Indexing in Database Management System

Paul Issack 08 Jun, 2022 • 8 min read

This article was published as a part of the Data Science Blogathon.

Introduction on Database Management System

Indexing is a technique to optimize our performance or processing speed of querying records in the database by minimizing the number of searches or scans required. It is a data structure technique that is used to quickly locate and access the data in a database. Users cannot see the indexes, they are just used to speed searches and queries.
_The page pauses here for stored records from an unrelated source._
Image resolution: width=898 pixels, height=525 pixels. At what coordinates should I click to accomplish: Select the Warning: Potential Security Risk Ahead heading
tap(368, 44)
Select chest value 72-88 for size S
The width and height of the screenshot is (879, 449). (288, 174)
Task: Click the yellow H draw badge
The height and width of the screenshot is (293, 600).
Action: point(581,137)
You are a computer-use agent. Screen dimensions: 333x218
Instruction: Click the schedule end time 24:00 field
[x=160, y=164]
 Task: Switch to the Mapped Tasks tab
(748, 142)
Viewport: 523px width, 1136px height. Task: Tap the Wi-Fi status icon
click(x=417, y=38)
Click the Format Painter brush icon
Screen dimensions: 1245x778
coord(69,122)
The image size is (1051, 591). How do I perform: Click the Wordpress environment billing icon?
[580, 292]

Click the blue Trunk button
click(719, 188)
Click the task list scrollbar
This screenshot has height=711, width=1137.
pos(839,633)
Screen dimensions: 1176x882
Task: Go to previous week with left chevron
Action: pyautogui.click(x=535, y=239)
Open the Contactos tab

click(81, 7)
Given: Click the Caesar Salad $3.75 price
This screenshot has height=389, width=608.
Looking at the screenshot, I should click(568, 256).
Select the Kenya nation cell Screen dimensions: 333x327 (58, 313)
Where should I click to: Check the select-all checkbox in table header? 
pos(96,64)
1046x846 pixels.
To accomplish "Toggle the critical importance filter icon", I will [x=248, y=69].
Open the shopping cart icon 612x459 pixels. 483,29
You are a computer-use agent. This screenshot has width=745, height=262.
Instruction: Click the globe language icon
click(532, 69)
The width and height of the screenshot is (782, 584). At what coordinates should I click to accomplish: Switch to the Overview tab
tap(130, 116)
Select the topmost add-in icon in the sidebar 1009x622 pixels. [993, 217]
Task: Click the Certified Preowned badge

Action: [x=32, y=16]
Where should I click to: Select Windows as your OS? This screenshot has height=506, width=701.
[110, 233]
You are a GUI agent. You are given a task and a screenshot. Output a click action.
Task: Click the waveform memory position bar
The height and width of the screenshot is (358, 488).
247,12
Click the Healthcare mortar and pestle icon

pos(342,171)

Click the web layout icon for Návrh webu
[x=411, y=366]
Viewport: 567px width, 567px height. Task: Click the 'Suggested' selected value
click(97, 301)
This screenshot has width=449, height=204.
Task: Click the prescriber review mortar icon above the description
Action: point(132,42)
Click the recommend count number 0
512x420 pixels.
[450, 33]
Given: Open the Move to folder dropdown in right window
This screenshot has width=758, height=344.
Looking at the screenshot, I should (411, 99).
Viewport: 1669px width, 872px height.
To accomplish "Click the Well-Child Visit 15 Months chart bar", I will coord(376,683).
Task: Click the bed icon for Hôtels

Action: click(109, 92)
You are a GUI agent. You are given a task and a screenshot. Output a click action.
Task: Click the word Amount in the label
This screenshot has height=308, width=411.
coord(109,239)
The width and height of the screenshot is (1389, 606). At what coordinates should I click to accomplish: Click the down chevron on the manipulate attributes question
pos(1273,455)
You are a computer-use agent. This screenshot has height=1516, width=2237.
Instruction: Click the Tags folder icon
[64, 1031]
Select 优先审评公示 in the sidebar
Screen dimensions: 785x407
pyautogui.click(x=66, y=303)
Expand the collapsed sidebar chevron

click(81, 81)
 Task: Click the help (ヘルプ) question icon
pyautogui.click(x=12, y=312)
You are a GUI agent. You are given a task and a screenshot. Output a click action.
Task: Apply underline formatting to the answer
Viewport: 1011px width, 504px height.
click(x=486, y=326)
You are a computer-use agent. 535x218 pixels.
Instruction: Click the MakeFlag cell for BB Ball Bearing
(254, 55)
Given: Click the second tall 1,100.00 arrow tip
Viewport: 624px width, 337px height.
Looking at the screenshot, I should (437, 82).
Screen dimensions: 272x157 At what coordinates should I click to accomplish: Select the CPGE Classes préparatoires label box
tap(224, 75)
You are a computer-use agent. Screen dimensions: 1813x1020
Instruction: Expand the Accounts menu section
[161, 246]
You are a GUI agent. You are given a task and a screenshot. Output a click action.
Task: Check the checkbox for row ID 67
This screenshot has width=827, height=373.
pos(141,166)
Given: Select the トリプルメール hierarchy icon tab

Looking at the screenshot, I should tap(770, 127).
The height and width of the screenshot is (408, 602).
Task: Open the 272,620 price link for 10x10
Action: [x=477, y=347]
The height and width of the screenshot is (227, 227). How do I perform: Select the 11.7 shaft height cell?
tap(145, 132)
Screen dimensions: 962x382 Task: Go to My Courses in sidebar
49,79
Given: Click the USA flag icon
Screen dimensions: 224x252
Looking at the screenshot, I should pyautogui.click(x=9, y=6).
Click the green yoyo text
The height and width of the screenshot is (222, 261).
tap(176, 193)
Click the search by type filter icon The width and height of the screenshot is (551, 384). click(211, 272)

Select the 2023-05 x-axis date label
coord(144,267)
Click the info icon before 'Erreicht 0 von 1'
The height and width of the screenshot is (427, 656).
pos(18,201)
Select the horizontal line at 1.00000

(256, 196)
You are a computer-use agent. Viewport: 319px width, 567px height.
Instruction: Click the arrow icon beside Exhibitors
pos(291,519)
Why Database Management System?

As mentioned before indexing is needed to optimize our processing time. We can experience it once we are handling millions of data. It is nothing but like our book indexes, it does not totally scan our entire rows, it just searches for an index range and finds the result within the index. No worries we can understand clearly once we continue this article.

Advantage of Indexing

CREATE INDEX statement in SQL is used to create indexes in tables. The indexes are used to retrieve data from the database more quickly than others. The user can not see the indexes, and they are just used to speed up queries /searches.

Disadvantage of Indexing

Updating the table with indexes takes a lot of time than updating a table without indexes. It is because the indexes also need an update. So, only create indexes on those columns that will be frequently searched items.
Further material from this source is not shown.